>> begin
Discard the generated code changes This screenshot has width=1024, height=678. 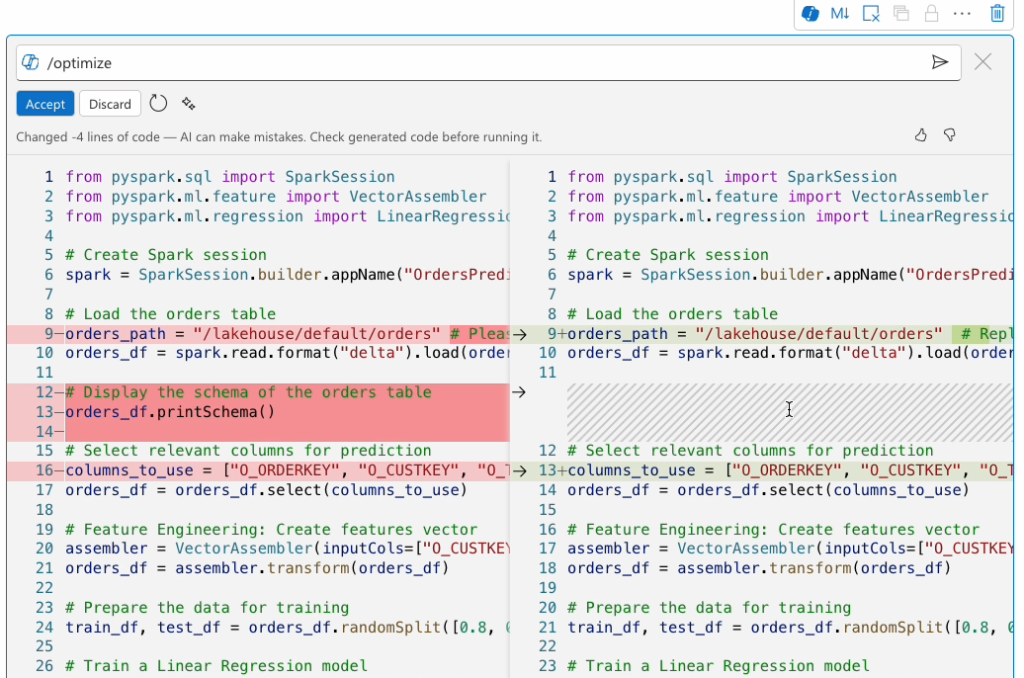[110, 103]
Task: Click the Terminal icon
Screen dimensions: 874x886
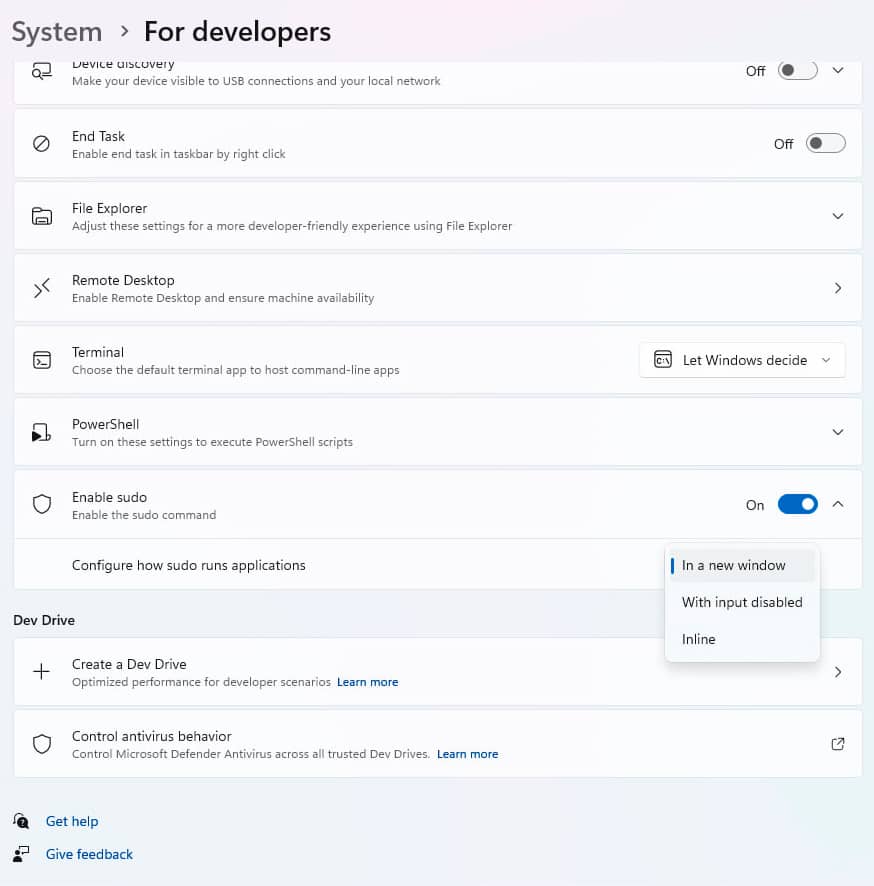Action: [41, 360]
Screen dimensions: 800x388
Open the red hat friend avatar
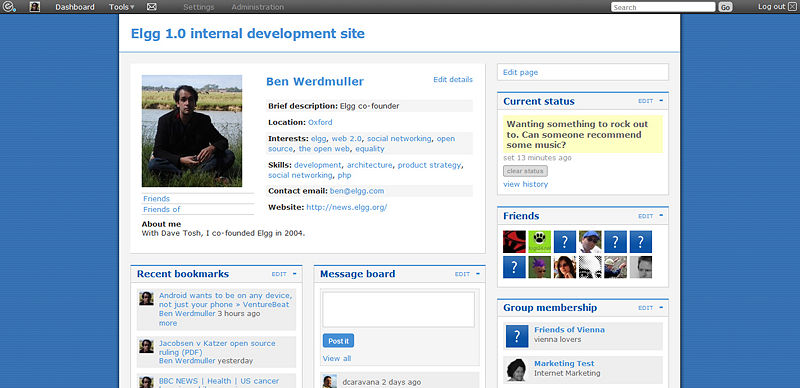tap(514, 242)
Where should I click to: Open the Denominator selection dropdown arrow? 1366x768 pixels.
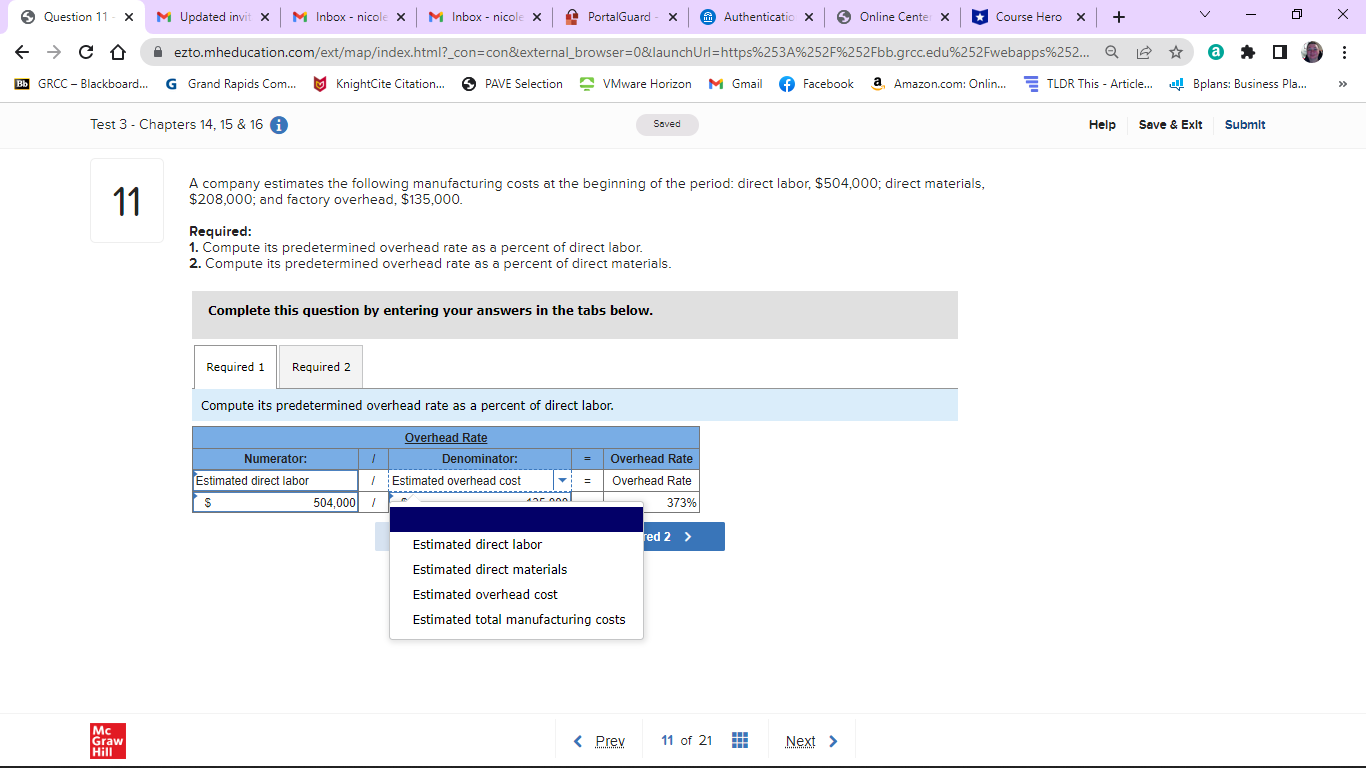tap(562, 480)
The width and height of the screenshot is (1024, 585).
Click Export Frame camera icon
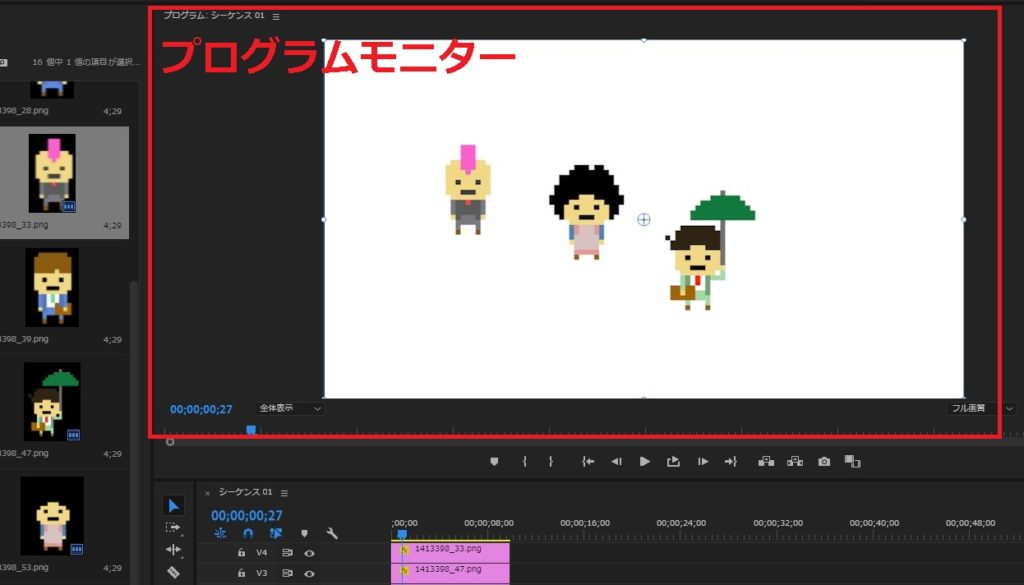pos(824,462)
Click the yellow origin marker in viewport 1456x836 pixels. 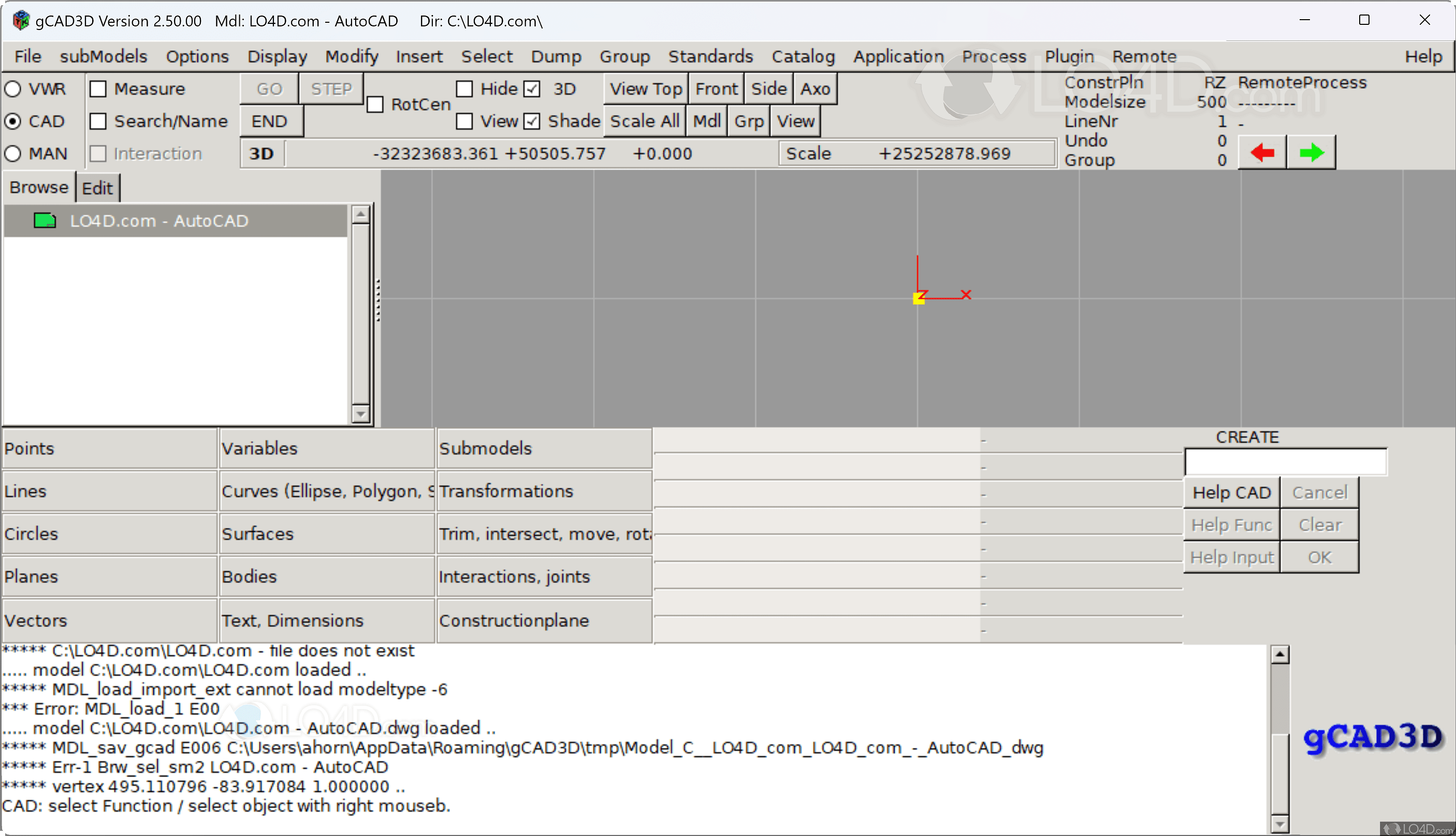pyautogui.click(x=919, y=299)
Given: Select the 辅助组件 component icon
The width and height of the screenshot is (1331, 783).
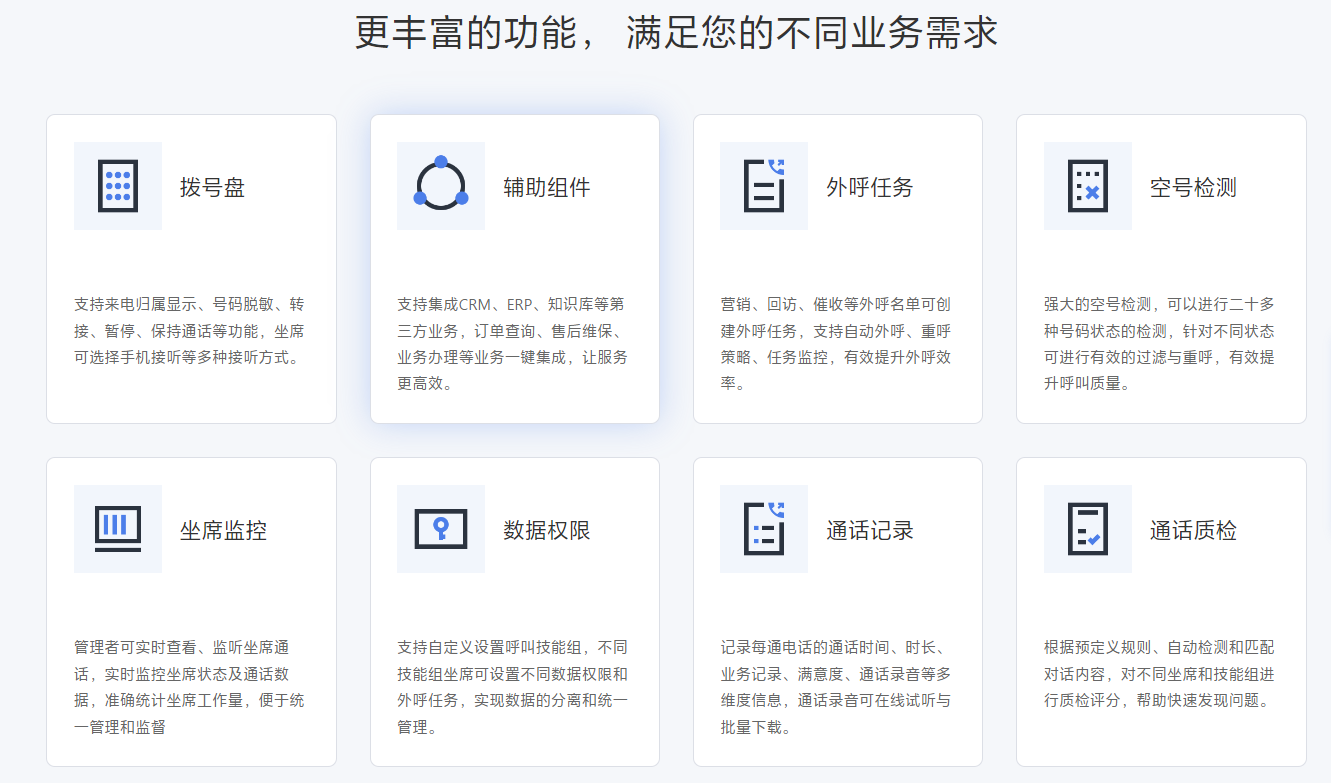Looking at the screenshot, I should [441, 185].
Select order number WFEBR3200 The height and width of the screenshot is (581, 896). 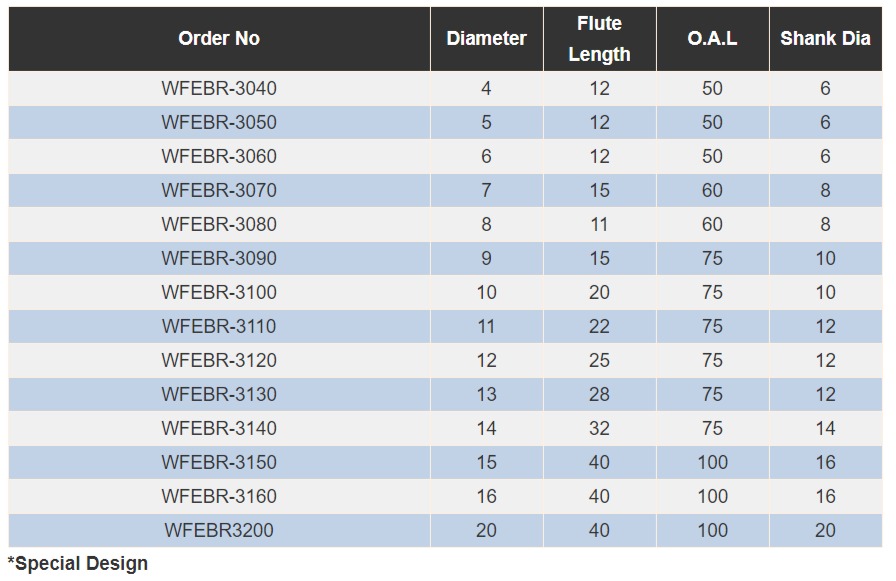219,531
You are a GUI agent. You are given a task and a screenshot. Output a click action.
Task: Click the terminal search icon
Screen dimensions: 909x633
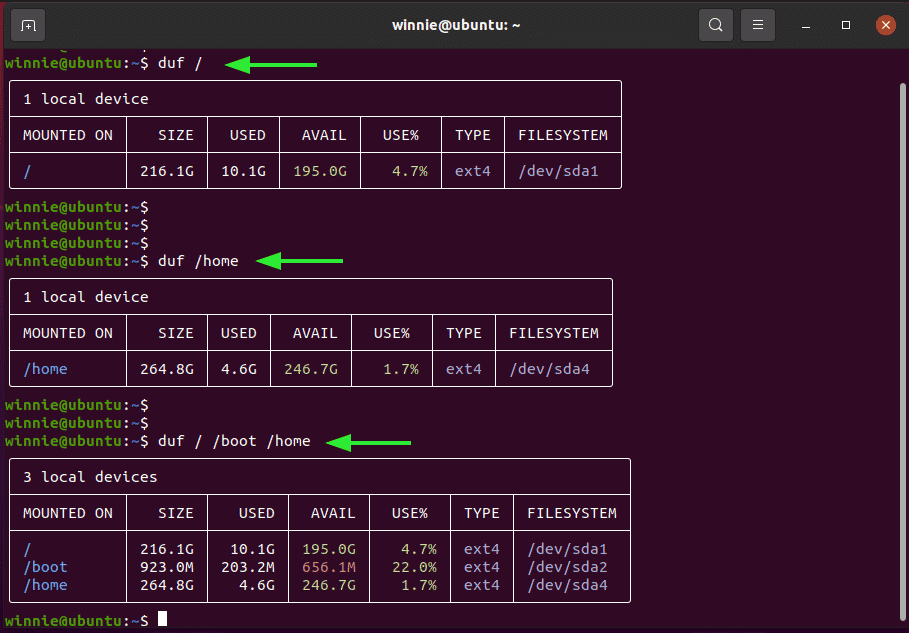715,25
>> end
* [WHAT IS NEEDED] Extract every line of the data above that contains the string "dimensions", and copy each one in full. Case matters.

* [ANSWER TO THIS TASK]
Screen dimensions: 874x886
Screen dimensions: 800x388
Screen dimensions: 909x633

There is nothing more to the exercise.